» **Goal of the exercise**
Show every line of the data below that includes the word "screenshot".

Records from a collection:
• • • • •
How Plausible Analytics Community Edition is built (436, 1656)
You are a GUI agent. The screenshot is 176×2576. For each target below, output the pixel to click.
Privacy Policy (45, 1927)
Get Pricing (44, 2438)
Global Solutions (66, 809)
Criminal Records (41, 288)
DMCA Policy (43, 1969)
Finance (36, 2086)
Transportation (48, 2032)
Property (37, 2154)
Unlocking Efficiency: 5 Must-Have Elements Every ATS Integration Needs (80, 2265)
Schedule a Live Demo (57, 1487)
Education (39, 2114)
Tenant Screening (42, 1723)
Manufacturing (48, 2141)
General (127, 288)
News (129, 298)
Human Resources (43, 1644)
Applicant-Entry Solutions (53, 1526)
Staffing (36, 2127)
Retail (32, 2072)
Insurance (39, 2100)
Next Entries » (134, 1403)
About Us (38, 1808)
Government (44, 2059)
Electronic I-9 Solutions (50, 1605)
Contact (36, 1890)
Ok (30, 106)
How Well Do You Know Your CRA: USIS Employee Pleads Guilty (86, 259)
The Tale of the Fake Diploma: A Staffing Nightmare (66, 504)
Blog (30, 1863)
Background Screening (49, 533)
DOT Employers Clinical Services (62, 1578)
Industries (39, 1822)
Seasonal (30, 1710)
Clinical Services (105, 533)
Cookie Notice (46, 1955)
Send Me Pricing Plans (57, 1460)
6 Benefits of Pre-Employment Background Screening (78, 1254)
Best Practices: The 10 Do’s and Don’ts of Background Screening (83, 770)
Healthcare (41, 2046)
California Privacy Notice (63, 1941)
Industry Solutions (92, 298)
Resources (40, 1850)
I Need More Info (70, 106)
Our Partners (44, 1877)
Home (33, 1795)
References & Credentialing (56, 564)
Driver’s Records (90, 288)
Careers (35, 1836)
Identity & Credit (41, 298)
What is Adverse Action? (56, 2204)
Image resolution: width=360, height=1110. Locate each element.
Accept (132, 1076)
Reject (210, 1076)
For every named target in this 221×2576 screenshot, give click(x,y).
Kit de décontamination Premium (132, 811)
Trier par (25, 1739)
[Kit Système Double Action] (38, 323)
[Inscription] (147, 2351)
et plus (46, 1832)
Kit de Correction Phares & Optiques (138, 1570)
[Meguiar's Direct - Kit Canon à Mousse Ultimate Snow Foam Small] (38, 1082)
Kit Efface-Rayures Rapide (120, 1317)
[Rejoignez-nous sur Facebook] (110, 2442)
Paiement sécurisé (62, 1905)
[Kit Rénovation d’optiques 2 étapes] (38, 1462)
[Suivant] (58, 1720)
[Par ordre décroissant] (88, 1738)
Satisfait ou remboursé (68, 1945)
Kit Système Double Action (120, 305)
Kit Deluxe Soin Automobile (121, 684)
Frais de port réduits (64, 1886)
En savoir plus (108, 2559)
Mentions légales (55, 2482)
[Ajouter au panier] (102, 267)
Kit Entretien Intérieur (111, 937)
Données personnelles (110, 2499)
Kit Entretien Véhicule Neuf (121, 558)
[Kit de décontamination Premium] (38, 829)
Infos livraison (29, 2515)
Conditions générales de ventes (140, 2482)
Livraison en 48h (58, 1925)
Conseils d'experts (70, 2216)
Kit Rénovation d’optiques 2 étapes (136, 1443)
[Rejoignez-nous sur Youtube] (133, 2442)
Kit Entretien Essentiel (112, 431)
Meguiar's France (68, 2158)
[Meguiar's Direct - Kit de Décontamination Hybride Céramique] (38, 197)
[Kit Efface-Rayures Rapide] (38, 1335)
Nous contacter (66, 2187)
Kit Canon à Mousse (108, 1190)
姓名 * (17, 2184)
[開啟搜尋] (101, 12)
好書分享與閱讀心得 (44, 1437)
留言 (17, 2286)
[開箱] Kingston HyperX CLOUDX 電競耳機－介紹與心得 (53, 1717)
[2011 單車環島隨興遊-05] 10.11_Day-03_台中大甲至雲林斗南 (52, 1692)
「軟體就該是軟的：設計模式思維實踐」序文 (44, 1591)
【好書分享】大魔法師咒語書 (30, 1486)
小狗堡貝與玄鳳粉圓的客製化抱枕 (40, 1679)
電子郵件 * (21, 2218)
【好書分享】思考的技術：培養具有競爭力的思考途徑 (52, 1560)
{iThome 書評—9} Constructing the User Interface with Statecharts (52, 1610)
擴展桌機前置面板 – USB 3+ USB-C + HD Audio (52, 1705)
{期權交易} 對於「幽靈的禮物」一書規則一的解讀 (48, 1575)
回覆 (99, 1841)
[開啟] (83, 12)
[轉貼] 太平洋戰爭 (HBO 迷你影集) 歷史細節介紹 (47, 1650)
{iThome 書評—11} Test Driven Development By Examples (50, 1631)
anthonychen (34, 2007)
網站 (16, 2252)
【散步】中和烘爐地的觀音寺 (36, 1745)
• • • • •
» **Your response**
You are a GUI agent. The screenshot is 176×2576. For each target below, output the pixel to click.
For every named target in this 221×2576 screenshot, give click(x,y).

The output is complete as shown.